I had hoped that I would be able to attend a church service inside the church of the Nativity, but to my surprise, the entrance was no where to be found. So instead, I followed the crowds to a place I had never even heard of—the milk grotto. According to legend, this is the cave where Mary allegedly first feed the baby Jesus, hence the name.
While I took many pictures, nothing could capture the beauty of this place. It is, bar none, one of the most beautiful Christian sites that I have ever visited.
After emerging from the grotto, I spent a bit more time wandering down the hill trying to find the entrance to the church of Nativity. Finally, it dawned on me to walk to the other side of the church.

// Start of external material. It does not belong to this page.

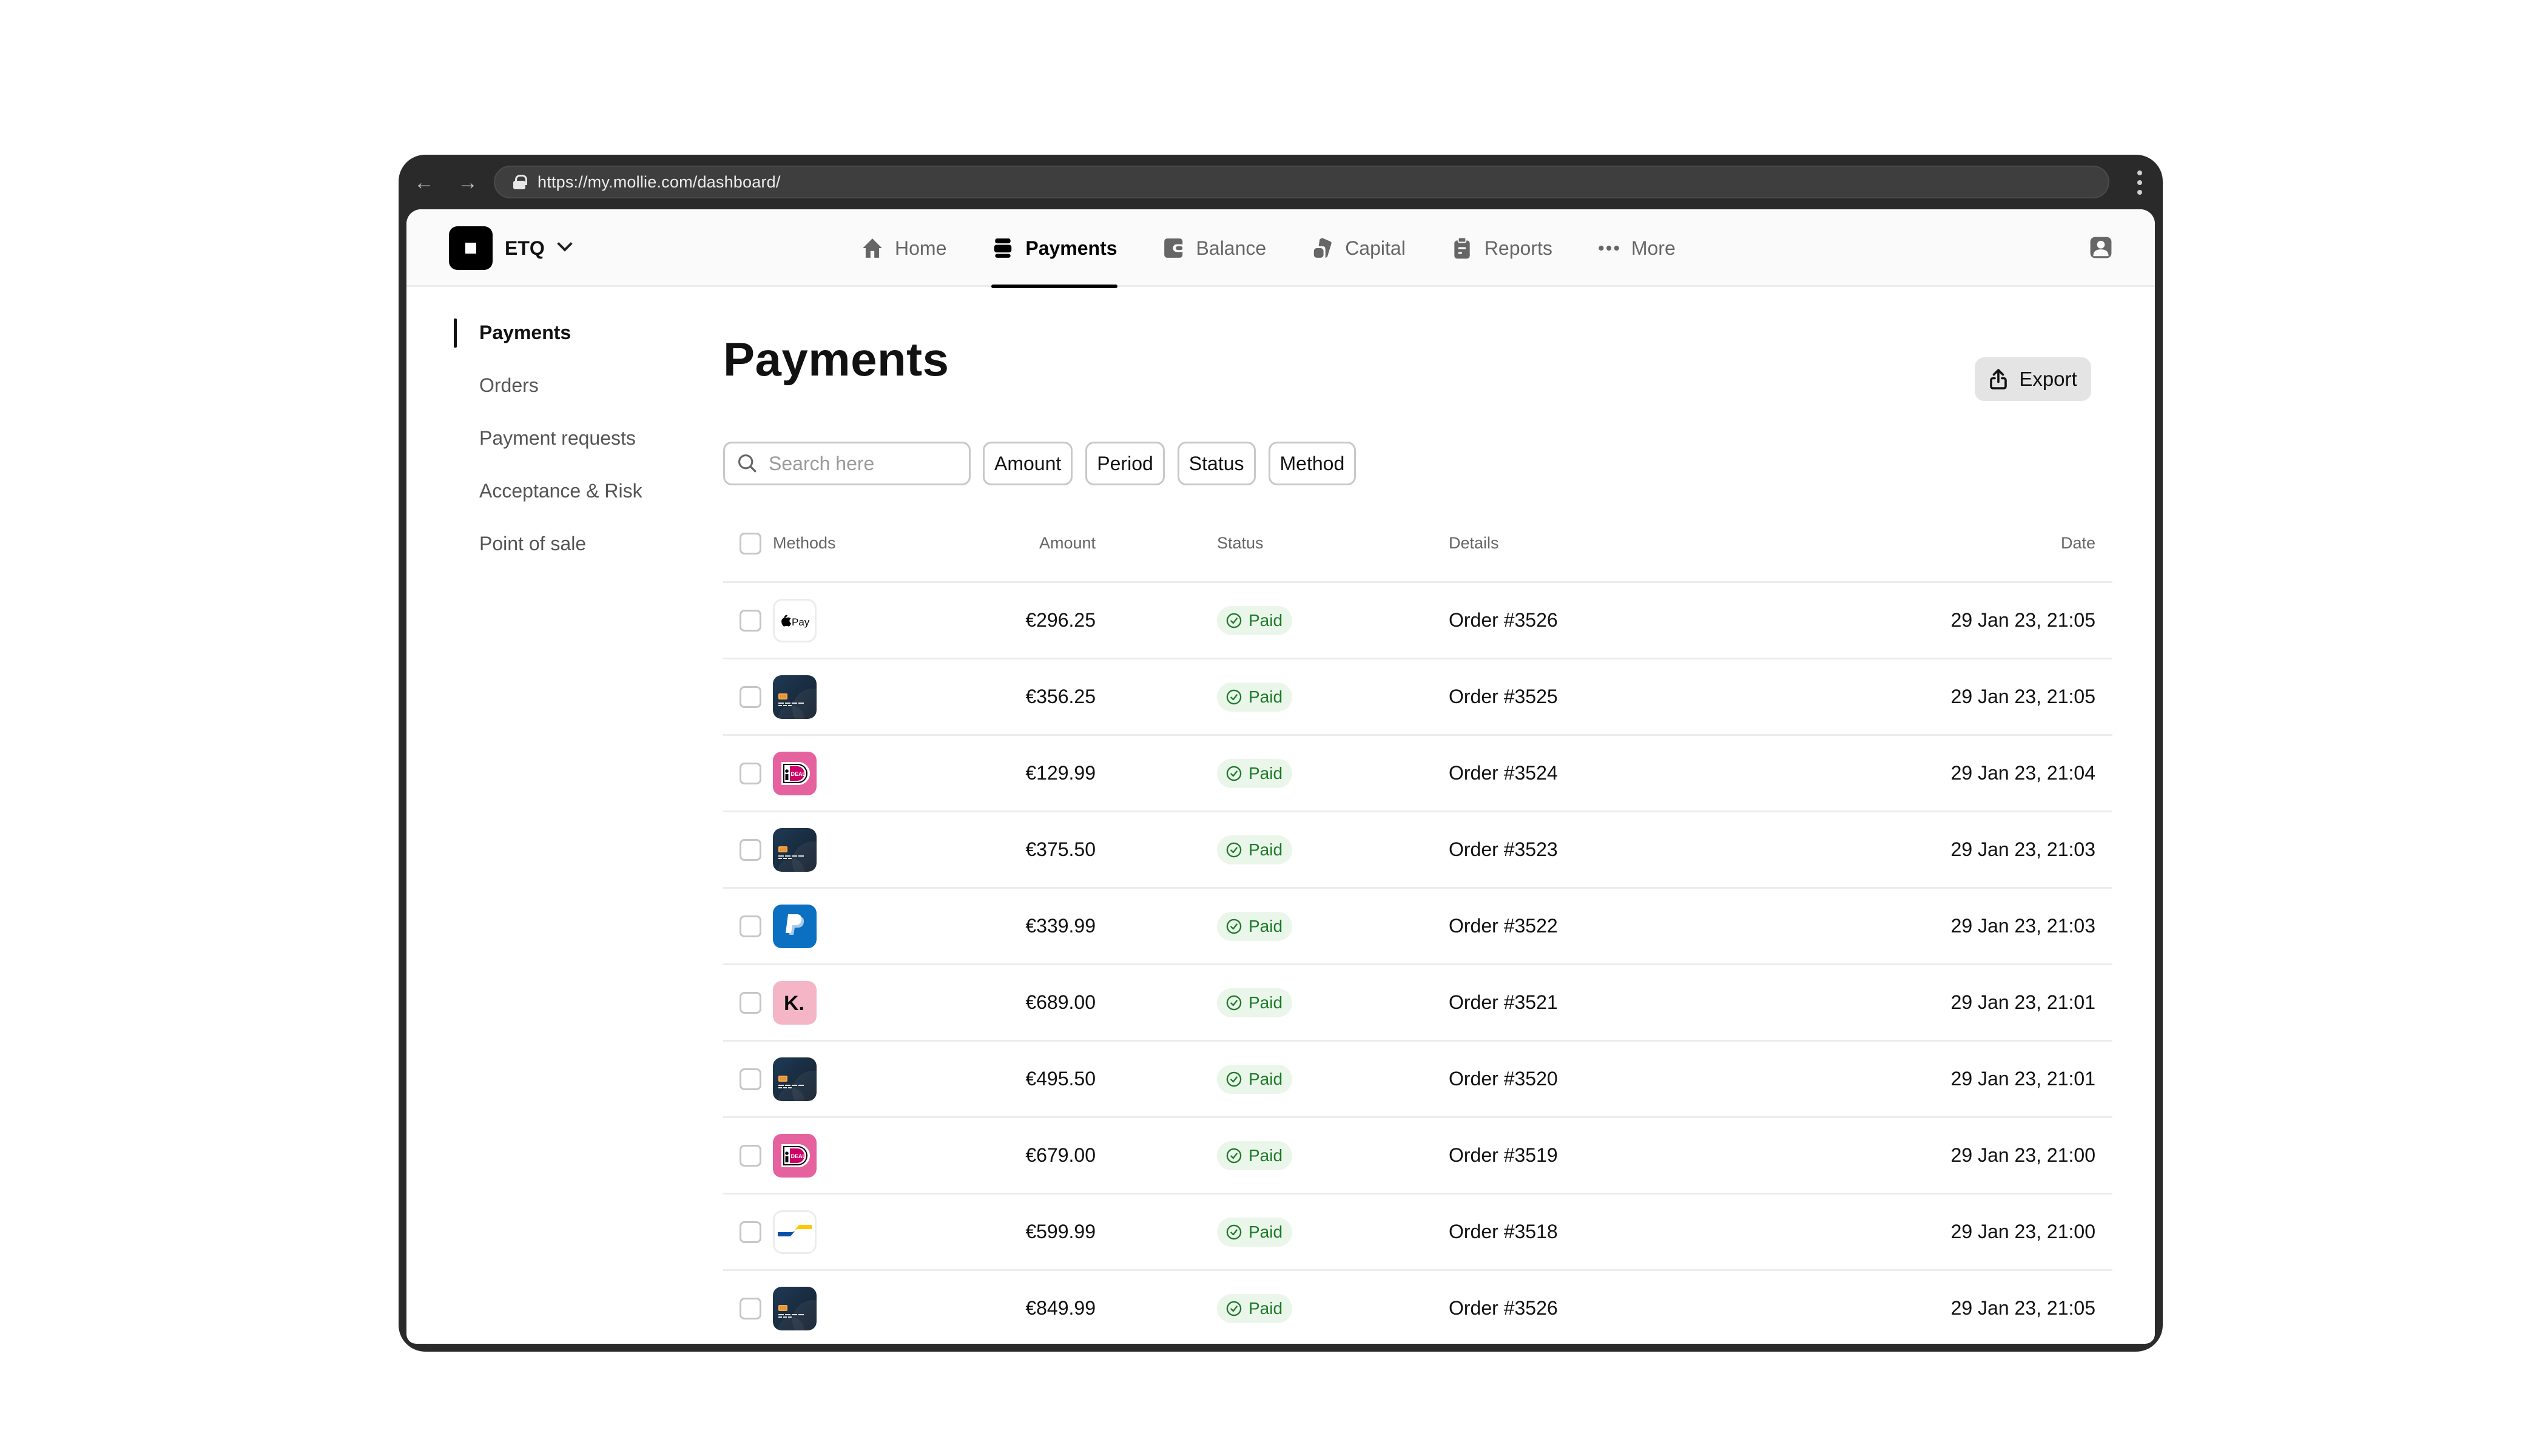 The width and height of the screenshot is (2548, 1456). What do you see at coordinates (1358, 248) in the screenshot?
I see `nav-capital: Capital` at bounding box center [1358, 248].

And there I found a small hole in the side wall. It seemed less like a church entrance and more like a cave. But people were going inside, so I decided to follow. I know now that this is called the Door of Humility built by the Ottomans to prevent looters and carts from decimating the Holy Site. However, once I stepped through the door I knew that this had to be it.
From wall to ceiling, there were mosaics. Beautiful, intricate mosaics detailing, well, I wasn’t sure exactly. I just knew that it was large, somewhat resembled a tree and had a lot of faces on it. A bit of research once I got home told me that it was a depiction of the genealogy of Jesus Christ.
Although I was inside the church, I knew that this wasn’t the site of the manager. There was nothing there depicting the Nativity and there was a huge line of people lined up in front of a door on the far right side of the church. And it seemed as though there were as many people inside the church as there were tiles. The line snaked around at least three times with that door on one end and a group of Spanish priests standing on the other end. I learned through osmosis that at the other end was the entrance to the flight of stairs that led down into the old manger.
I stood in line for nearly an hour, fanning off interlopers who, despite the setting, seemed to have no problem cutting in front of me in. After an hour, the gaggle of priests in front of me took off, agreeing to come again another day. I stayed for another 30 minutes before the Greek Orthodox priest appeared and told us that church was closed for a service. And since I clearly wasn’t Greek Orthodox, I was not allowed to stay. I was mildly disappointed, but I vowed to come back another day when I had allotted myself more time.
After a quick trip to the bathroom to re-up on painkillers, I stopped for a falafel before heading back to the bus. Once I was back in the Airbnb, I heated up my dinner and decided against my tradition of watching Love Actually. Instead, I chose to dive deep into a bit of nostalgia and watch the Preacher’s Wife—one of the few mainstream Christmas movies that featured people of color. It was a bittersweet experience. While this wasn’t my fist time spending Christmas night alone, it was the first time that I had done so while feeling this lonely and isolated.
When it was time for bed, I turned on the heating pad and tucked into someone else’s sheets. As I stared at the ceiling with the pain in my back slowly throbbing, I vowed that I would never spend another Christmas in a place where people didn’t believe in Christ. Although I didn’t either anymore, there was still something to be said about being surrounded by those who did. There was a sense of magic and community that I just didn’t feel in this corner of Jerusalem.
And so as I closed my eyes for the night, I gave a prayer of thanks to no one in particular for having the opportunity to even have this experience. Because I was never going to repeat it again. Then I closed my eyes and slept.